En cause, la diminution d’effectif, le non-remplacement d’absences de courte durée, les rappels «insistants» sur des jours de repos, la désorganisation des plannings, les semaines de plus de 60 heures, les fermetures de lits, les «pressions dissimulées» et une «direction des ressources humaines agressive et culpabilisante». Autant de points qui nuisent à la «sécurité du patient, comme de l’agent», insiste l’intersyndicale qui entend «dire stop, avant qu’un drame humain ne se produise».

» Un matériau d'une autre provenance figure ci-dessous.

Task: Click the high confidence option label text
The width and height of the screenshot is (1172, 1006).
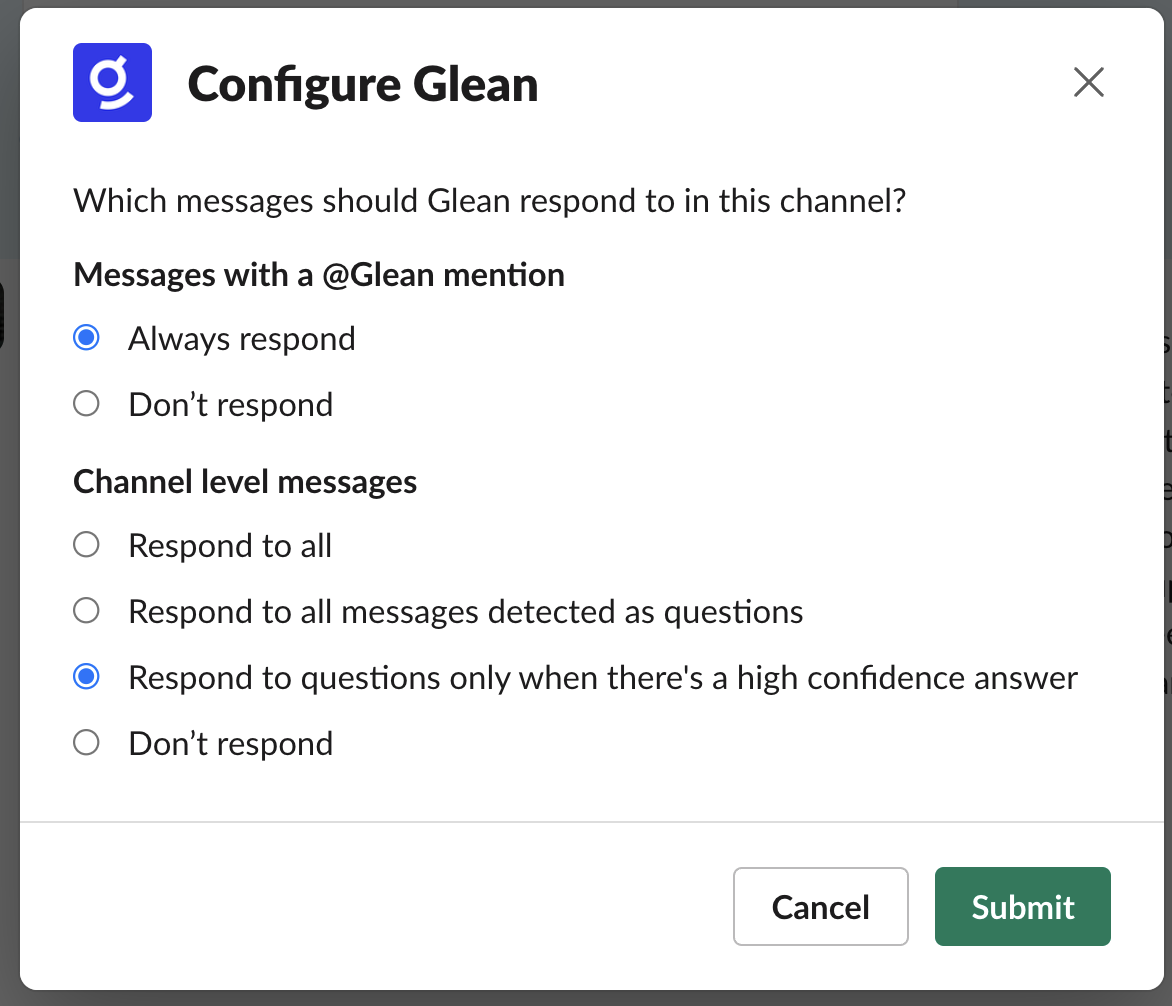Action: click(x=602, y=677)
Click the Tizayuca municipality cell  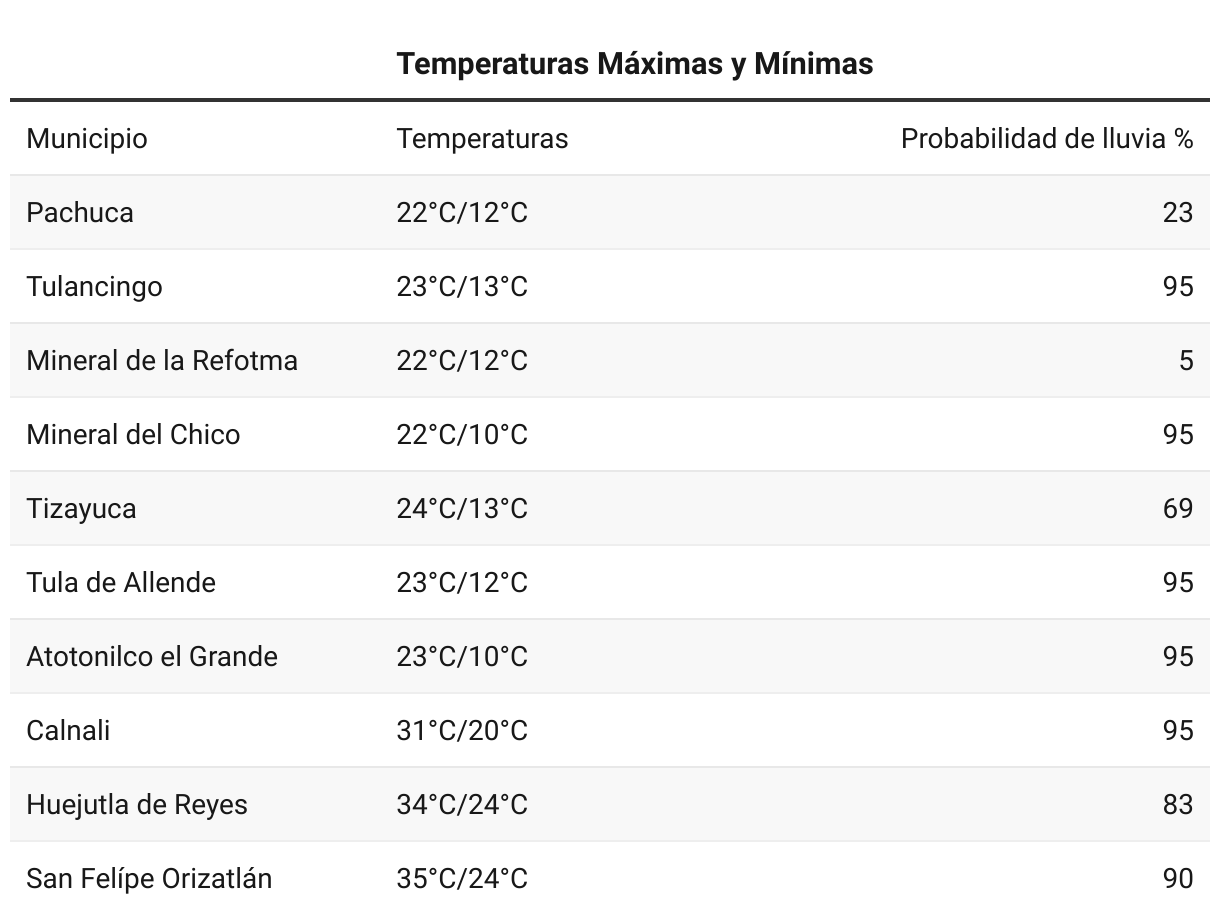[x=81, y=509]
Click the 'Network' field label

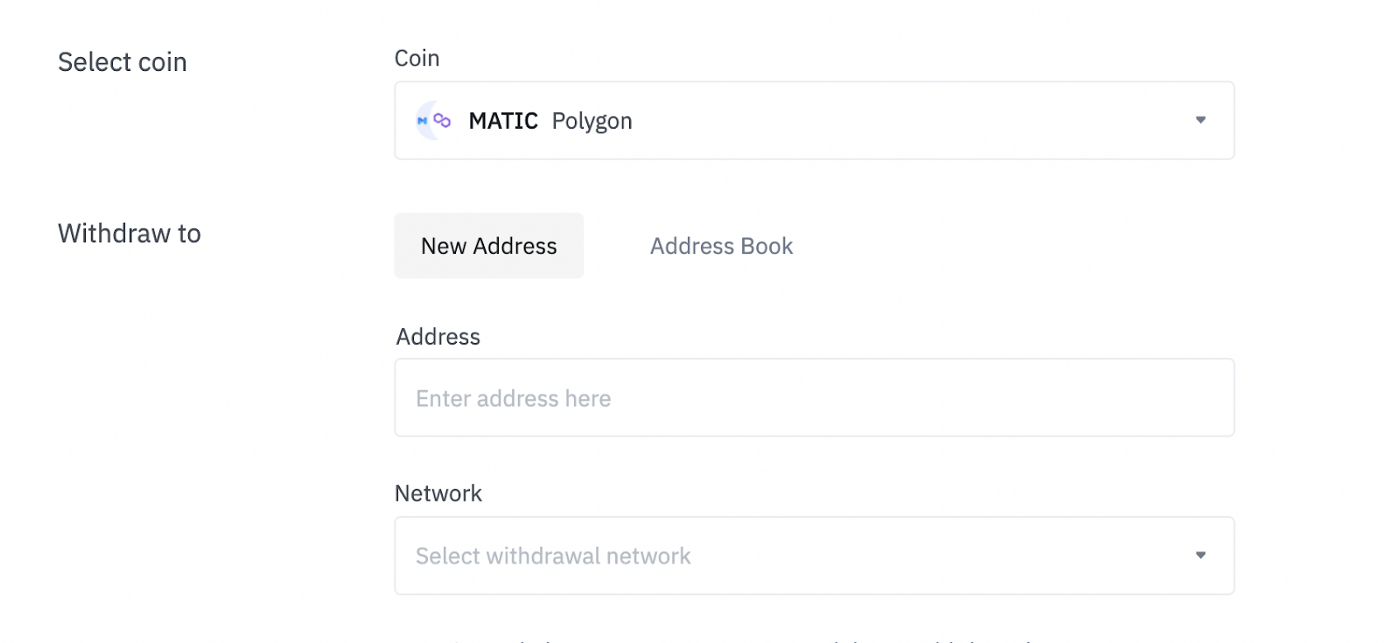[x=438, y=493]
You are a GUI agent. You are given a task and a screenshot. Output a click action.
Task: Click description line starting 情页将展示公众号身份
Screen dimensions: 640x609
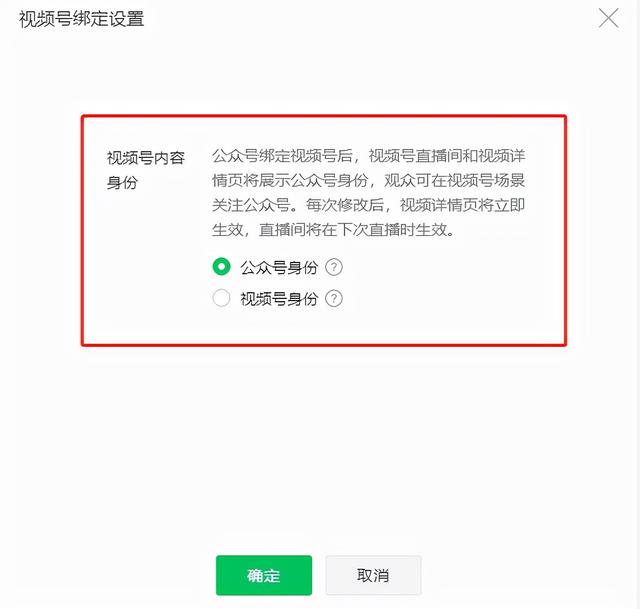[369, 180]
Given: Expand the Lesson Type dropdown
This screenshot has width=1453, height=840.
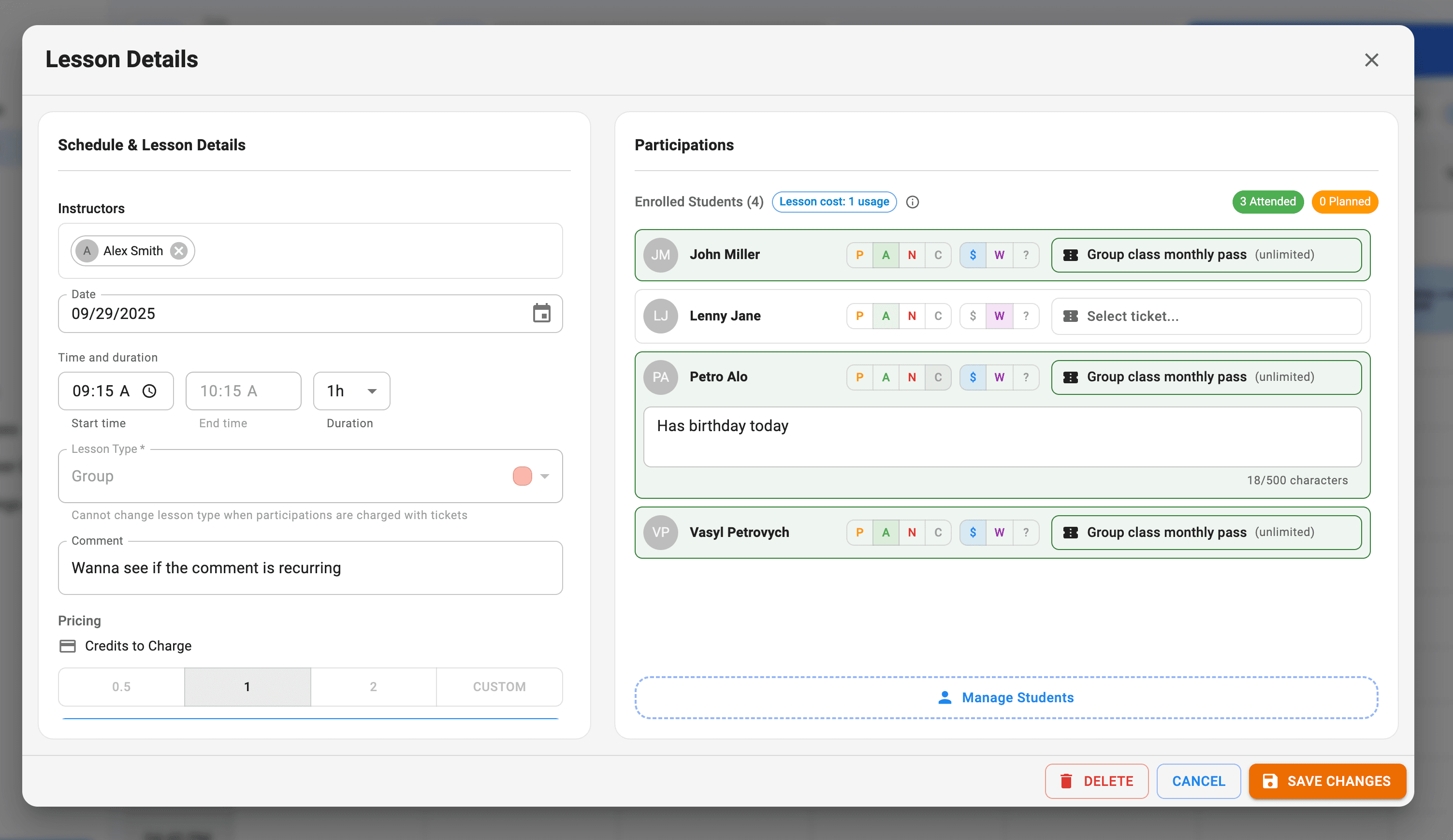Looking at the screenshot, I should pos(544,476).
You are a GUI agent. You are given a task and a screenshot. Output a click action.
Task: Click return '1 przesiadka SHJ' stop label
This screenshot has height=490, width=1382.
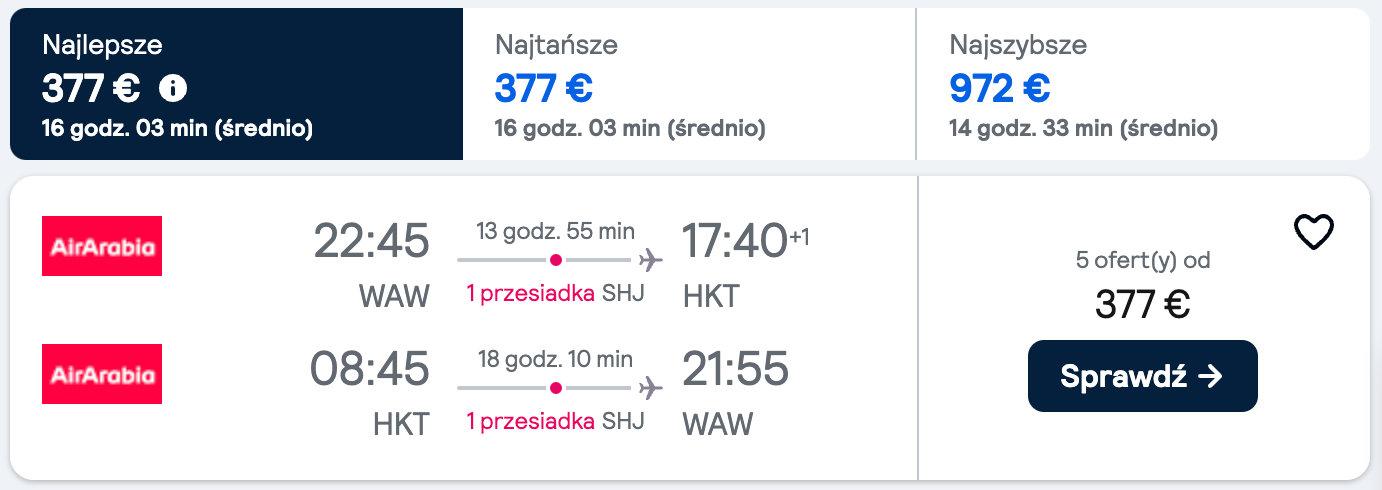[555, 422]
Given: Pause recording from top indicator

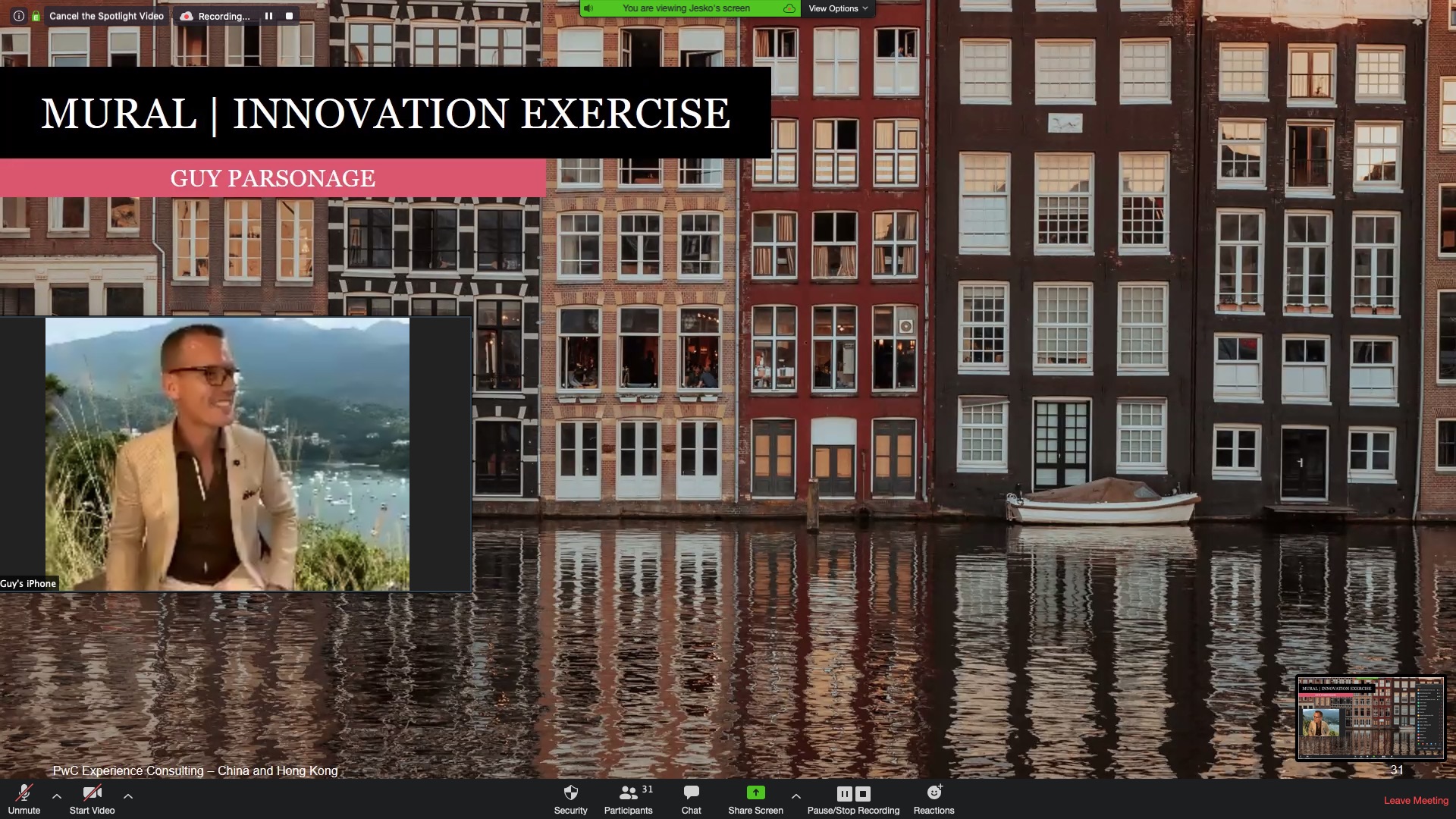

Une semaine après avoir été entendue par le préfet, l’intersyndicale s’est vue fixer un nouveau rendez-vous d’ici fin novembre avec l’ARS, qui s’est engagée à rencontrer la direction de l’hôpital Jacques-Puel entre temps. «Nous attendons des mesures fortes et concrètes de la part de l’ARS, ont commenté les représentants syndicaux. Les élus disent nous soutenir mais ne réagissent pas à notre malaise. Voilà pourquoi nous comptons sur l’ARS.» D’ici là, les agents hospitaliers ne relâchent pas la pression. Ils seront demain, de 11 heures à 14 heures, sur le rond-point de la Gineste à Rodez, afin d’alerter les Aveyronnais et de les inviter, à nouveau, à signer la pétition de soutien en ligne. Une pétition qui recense déjà quelque 9750 signatures.